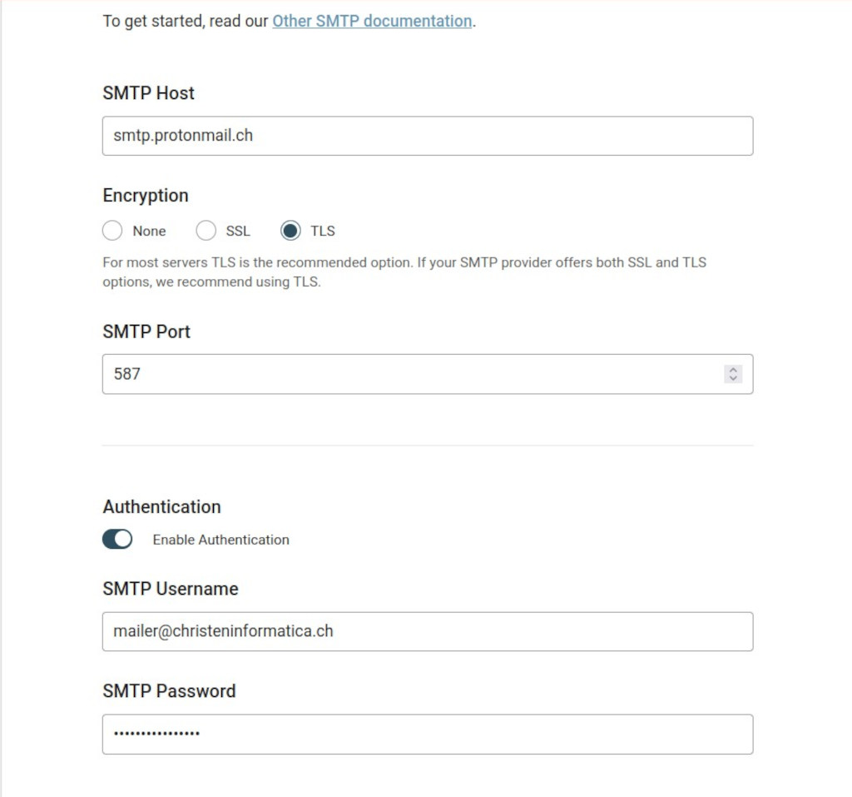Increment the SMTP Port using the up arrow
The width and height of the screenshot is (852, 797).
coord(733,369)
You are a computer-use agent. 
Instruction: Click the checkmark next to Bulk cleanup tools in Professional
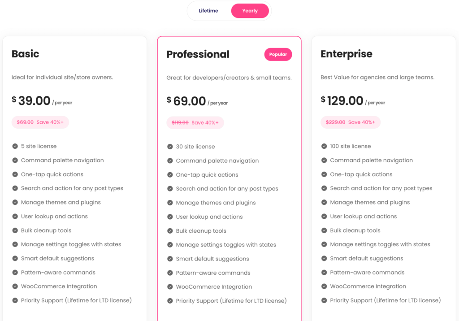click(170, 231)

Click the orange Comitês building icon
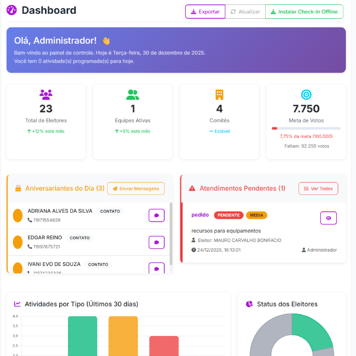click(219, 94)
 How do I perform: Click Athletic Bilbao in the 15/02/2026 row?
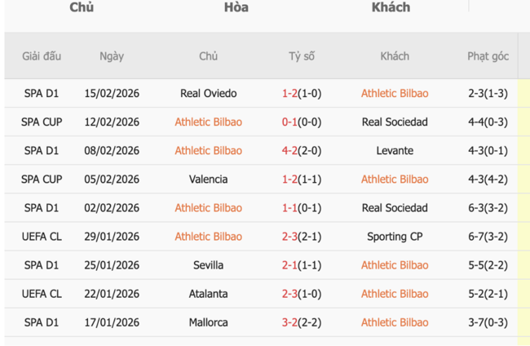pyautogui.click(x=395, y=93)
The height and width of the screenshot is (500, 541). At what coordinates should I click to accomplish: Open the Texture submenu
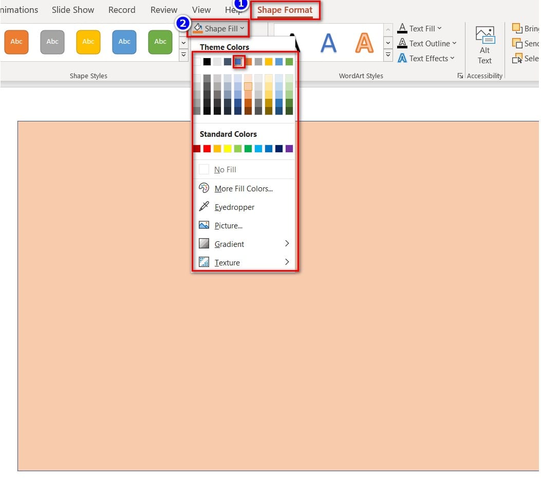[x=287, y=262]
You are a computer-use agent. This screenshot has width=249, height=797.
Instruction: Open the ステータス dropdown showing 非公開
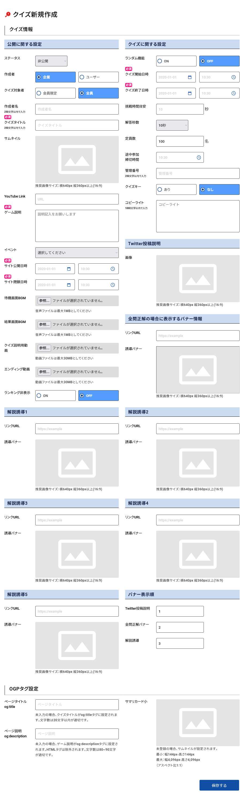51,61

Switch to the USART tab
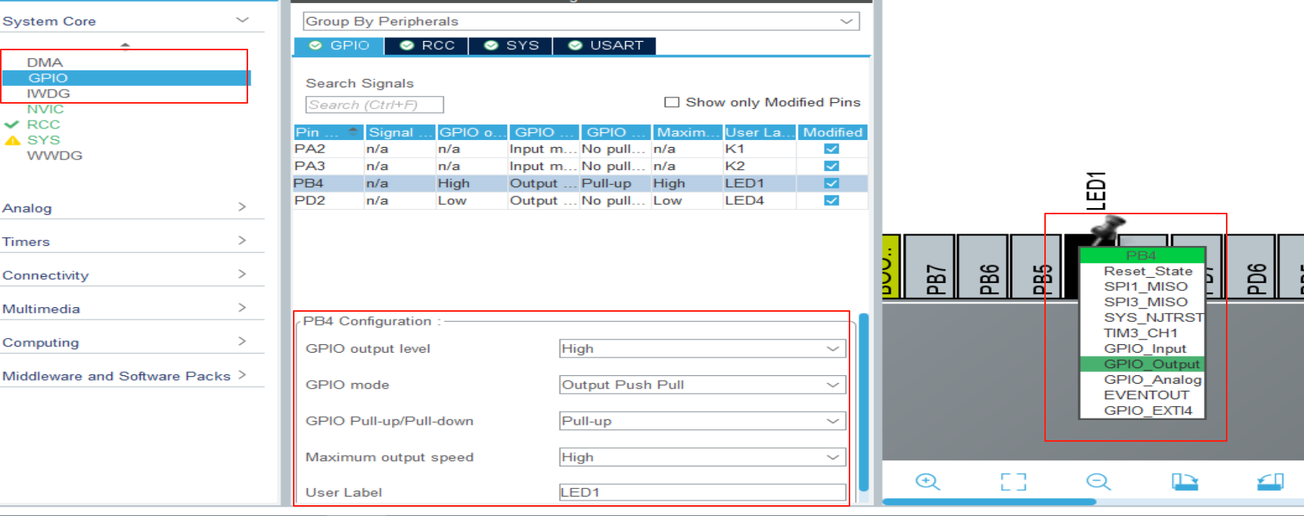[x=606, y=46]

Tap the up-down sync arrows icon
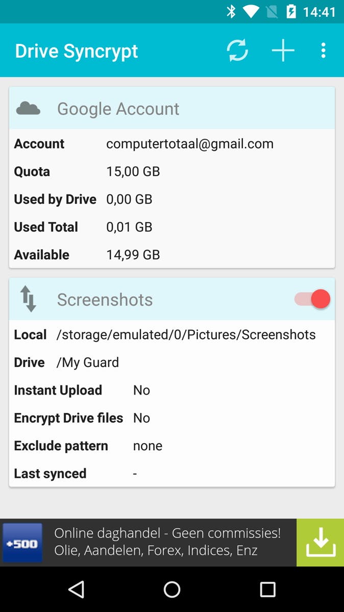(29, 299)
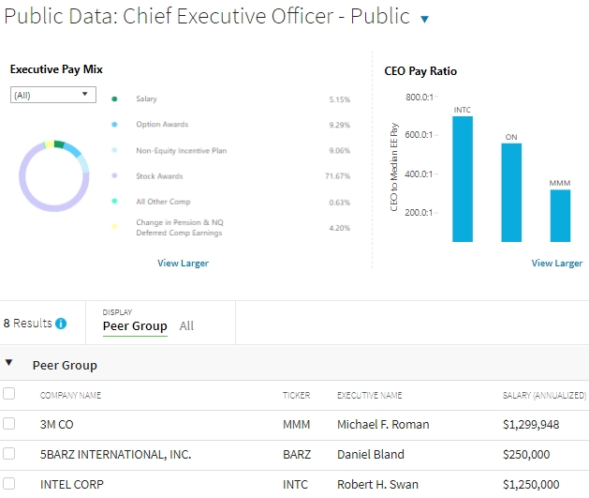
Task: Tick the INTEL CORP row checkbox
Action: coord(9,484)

--------

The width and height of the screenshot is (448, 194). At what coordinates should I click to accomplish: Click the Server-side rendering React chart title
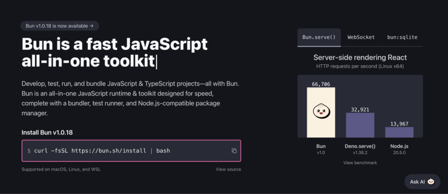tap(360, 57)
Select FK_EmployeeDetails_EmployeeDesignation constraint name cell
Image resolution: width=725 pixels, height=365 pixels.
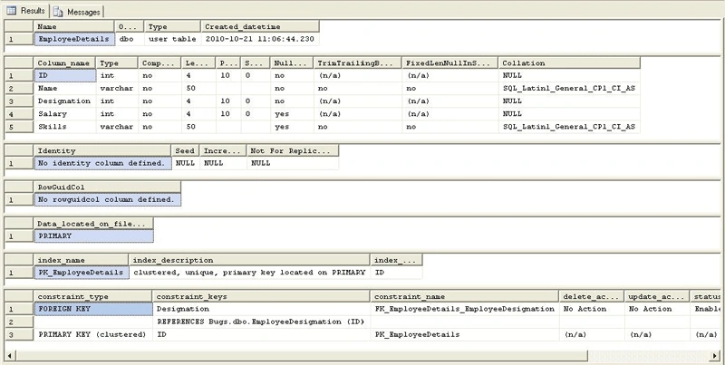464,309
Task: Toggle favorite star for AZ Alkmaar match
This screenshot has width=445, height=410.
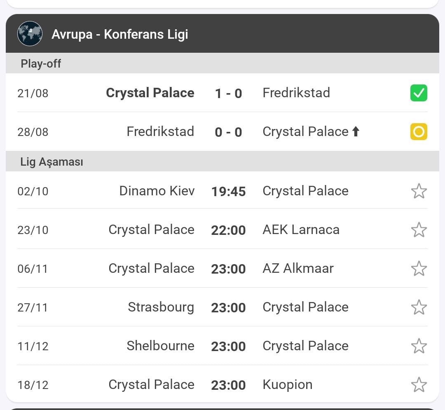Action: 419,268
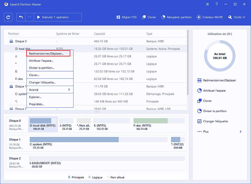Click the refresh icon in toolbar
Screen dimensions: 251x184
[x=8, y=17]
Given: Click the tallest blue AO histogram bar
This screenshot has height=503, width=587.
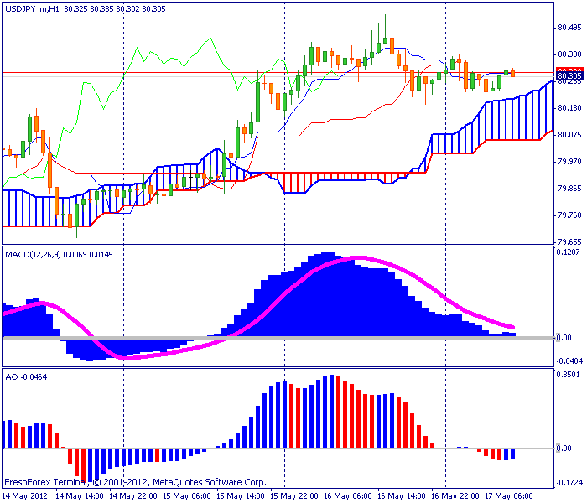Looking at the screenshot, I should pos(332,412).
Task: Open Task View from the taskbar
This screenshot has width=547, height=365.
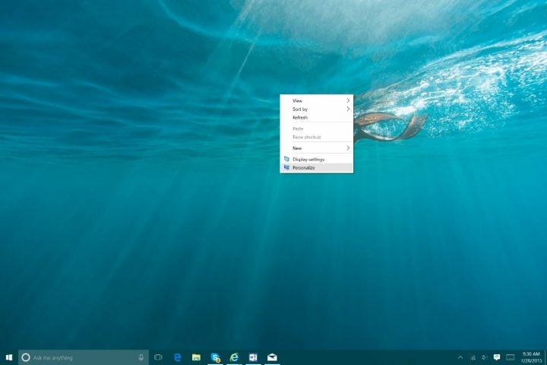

--------

Please repeat, exactly as written, the lines in the records above, starting with the one that has "This screenshot has width=445, height=410." and going on through the one that has "This screenshot has width=547, height=365.". Pictures are to be left out.

This screenshot has width=445, height=410.
Action: 419,268
Click the refresh icon in toolbar
Screen dimensions: 251x184
[x=8, y=17]
Given: Click the tallest blue AO histogram bar
This screenshot has height=503, width=587.
Looking at the screenshot, I should pos(332,412).
Task: Open Task View from the taskbar
This screenshot has width=547, height=365.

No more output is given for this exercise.